Federal Aviation Administration. The Collaborative Convective Forecast Product

will allow commercial airline meteorologists, National Weather Service Air

Traffic Weather Service Units and FAA personnel at the National Air Traffic

Control System Command Center in Herndon, Va., to review forecasts over

the Internet several times a day and update routes based on real-time information.

"The whole concept is to have ongoing daily, continuous information,"

McNally said.

Dorothy Haldeman, aviation weather program manager at NWS, said the

new tool offers the airline, weather and aviation officials a chance to

see and offer their opinions on the meteorologists' forecast map as well

as discuss the air traffic plan for the day in an online chat room.

Officials will be able to reconvene throughout the day to update the

forecast, a capability they did not have in the past, she said.

"This couldn't have been done without that kind of technology," Haldeman

said. "It really is the impetus for a lot more collaboration.
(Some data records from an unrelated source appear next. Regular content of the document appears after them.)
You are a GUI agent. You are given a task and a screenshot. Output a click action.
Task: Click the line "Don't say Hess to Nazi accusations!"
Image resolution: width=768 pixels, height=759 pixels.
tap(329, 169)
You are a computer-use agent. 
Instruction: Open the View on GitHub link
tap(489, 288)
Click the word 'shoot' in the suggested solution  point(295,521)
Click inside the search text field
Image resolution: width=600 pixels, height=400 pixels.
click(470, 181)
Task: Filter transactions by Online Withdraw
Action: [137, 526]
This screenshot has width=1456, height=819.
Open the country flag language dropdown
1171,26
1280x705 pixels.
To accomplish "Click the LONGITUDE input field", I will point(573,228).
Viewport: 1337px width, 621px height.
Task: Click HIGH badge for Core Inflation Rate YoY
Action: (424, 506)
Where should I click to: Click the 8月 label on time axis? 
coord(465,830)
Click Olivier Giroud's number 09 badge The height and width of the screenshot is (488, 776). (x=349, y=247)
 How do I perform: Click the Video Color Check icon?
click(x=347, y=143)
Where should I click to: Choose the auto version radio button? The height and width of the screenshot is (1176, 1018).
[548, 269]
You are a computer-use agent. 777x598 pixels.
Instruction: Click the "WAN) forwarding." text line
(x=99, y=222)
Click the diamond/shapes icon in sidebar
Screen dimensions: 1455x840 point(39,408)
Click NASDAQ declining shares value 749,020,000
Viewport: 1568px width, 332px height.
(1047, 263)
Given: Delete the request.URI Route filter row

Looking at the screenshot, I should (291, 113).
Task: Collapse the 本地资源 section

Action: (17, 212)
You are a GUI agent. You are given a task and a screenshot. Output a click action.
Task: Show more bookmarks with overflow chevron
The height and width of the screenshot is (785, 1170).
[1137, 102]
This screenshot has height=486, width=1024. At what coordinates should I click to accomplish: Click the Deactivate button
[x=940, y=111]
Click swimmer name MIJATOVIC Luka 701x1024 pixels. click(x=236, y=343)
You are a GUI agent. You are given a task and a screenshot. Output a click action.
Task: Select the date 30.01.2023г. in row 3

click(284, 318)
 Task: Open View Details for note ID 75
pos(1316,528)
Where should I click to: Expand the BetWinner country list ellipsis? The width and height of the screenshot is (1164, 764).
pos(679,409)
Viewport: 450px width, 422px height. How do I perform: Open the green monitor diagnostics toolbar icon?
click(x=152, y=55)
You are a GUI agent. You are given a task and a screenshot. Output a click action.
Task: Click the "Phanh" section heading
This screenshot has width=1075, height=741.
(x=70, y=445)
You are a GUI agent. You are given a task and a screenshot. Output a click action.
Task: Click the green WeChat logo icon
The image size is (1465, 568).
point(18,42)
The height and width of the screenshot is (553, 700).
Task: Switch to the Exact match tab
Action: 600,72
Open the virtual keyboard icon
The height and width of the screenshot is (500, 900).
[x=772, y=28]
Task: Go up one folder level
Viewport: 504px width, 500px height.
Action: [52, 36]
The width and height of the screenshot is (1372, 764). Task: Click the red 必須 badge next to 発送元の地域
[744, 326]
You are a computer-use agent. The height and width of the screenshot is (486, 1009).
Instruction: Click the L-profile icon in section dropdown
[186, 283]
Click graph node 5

I don't doubt

that it will improve our forecasting."

Organizations participating in the severe weather initiative include

the Transportation Department, the FAA, the National Air Traffic Controllers

Association, the Air Line Pilots Association, the Air Transport Association

(which represents major airlines), the Airline Dispatchers Federation, the

Defense Department, the National Business Aviation Association and the Regional

Airline Association.

But public-private collaboration may not always be the ideal, particularly

if the private sector already is in the market.

As part of the Spring 2000 Initiative, the FAA will launch a new World

Wide Web site April 3 to provide travelers updated information about weather

conditions and regional air travel delays. However, a similar commercial

site called Trip.com already offers similar information and allows the public

to track flights across the country based on FAA data.

It may be wise for the FAA to outsource a Web site to a commercial firm

that has more expertise with the Web, said George Molaski, chief information

officer of the Transportation Department. Government needs fresh ideas and

is not equipped to move ahead at the speed of the Internet, he said.

Though Clinton noted that Congress has nearly finalized an FAA authorization

bill for $40 billion over three years, he stressed the need for reforms

that go beyond the steps contained in the bill.